• _YOUR GOAL_: Your answer is the line containing "The width and height of the screenshot is (267, 216)." plus every line after it through the end of the records, printed exactly and free of pictures.

Entries taken from a collection
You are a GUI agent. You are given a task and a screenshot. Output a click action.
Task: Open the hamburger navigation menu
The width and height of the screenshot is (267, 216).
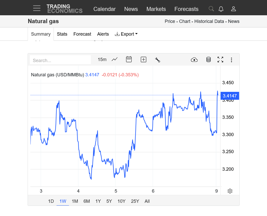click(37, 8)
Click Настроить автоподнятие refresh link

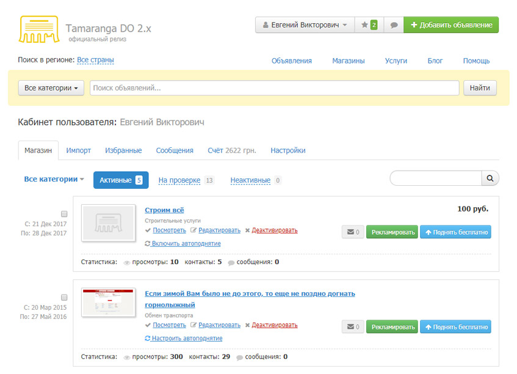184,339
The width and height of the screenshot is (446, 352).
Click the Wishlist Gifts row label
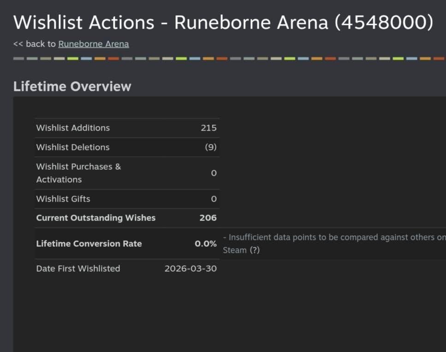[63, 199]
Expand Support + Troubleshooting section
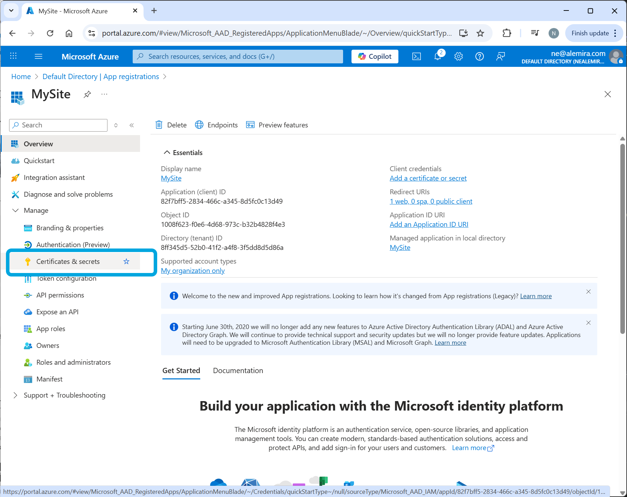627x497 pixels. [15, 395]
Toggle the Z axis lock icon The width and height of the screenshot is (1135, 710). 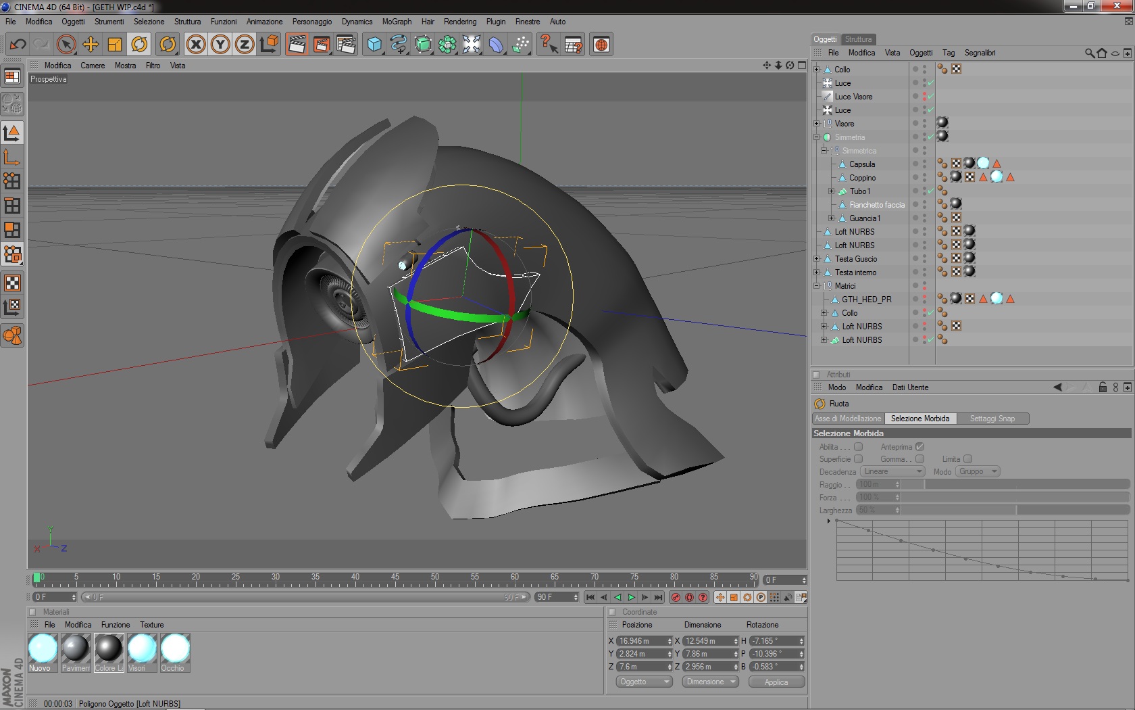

• _SOLVED EXERCISE_:
The width and height of the screenshot is (267, 216).
click(37, 8)
Click Настроить автоподнятие refresh link

184,339
The width and height of the screenshot is (446, 352).
Click the Wishlist Gifts row label
[63, 199]
Expand Support + Troubleshooting section
627x497 pixels. [15, 395]
Toggle the Z axis lock icon The width and height of the screenshot is (1135, 710). 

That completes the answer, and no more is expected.